The concatenation approach is flexible because it simply strings sound units together to create a digital waveform. The resulting waveform includes the identified sound units that serve as the elemental building blocks to constructing words, phrases, and sentences. The process of parsing the text string is commonly referred to as segmentation, for which a varied number of algorithmic approaches may be employed. Text segmentation algorithms process decision metrics or rules that determine how the text will be broken down into individual text units. The text units are commonly labeled as phonemes, diphones, triphones, dipthongs, affricates, nasals, plosives, glides, or other speech entities. The concatenation of the text units represents a phonetic description of the text string that is interpreted as a language model. The language model is used to reference the text-to-speech database. A text to speech engine uses a database of sound units, each of which individually, or in combination, correspond to a text unit. Databases can store hundreds to thousands of sound units that is accessed for concatenation purposes during speech synthesis. The synthesis portion retrieves sound units, each of which corresponds to a particular text unit.
The concatenation approach allows for blending methods at the transition sections between sound units. The blending of the individual units at the transition borders is commonly referred to as smoothing. Smoothing may be performed in the time domain or the frequency domain. Both approaches can introduce transition discontinuities, but, in general, frequency domain approaches are more computationally expensive than time domain processing methods. Proper phase alignment is necessary in the frequency domain, though not always sufficient to mitigate boundary discontinuities. Smoothing techniques generally involve windowing the sound units to taper the ends, a correlation process to find a best alignment position, and an overlap and add process to blend the transition boundaries. A known disadvantage of the smoothing approach is that discontinuities can still occur when the diphones from different words are combined to form new words. These discontinuities are the result of slight differences in frequency, magnitude, and phase between different diphones or sound units as spoken in different words.
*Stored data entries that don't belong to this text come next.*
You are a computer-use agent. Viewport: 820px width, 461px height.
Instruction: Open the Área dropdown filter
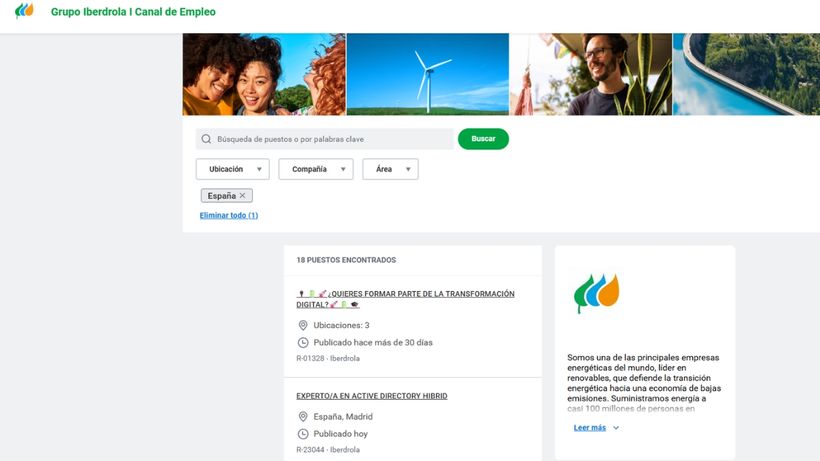390,169
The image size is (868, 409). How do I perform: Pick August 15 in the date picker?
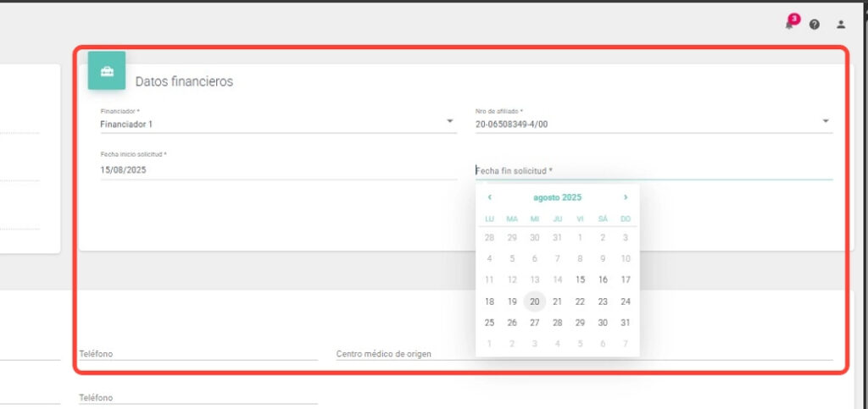pyautogui.click(x=580, y=279)
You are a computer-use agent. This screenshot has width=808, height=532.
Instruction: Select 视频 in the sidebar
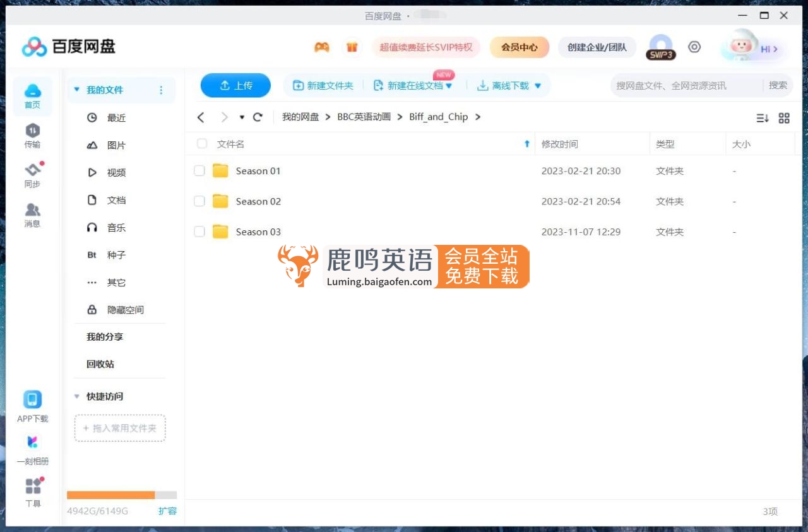116,173
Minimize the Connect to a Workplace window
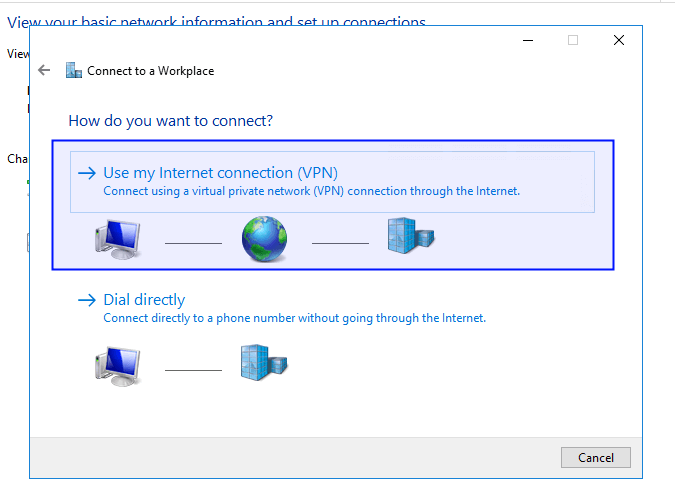 [x=527, y=40]
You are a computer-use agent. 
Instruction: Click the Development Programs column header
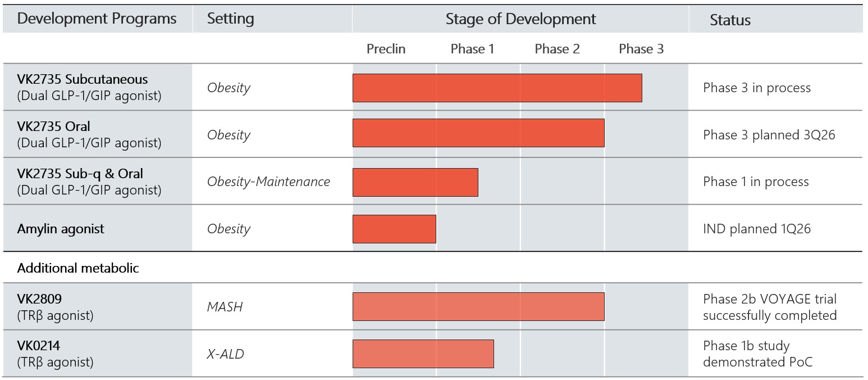pos(97,19)
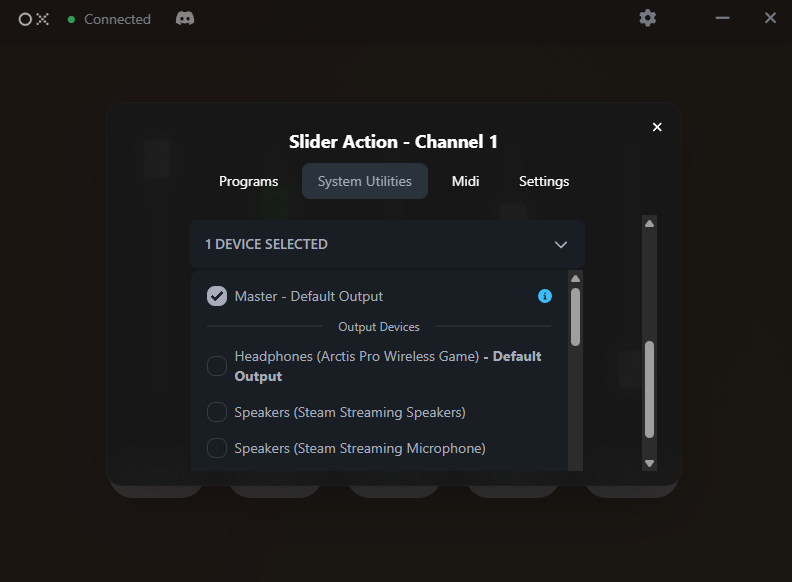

When synthesizing speech, the input text is parsed to determine to which sound unit each text unit corresponds. The corresponding sound unit data is then fetched and concatenated with previous sound units, if any, and the transition is smoothed. To faithfully reproduce speech a database including a substantial number of sound units is needed. If the sound units are stored in uncompressed sampled form, a significant amount of storage space in memory or bulk storage is needed. In memory constrained devices such as, for example, mobile communication devices and personal digital assistants, memory space is at a premium, and it is desirable to reduce the amount of memory space needed to store data. More specifically, it is desirable to compress or otherwise reduce the data so as to occupy as little memory space as is practical.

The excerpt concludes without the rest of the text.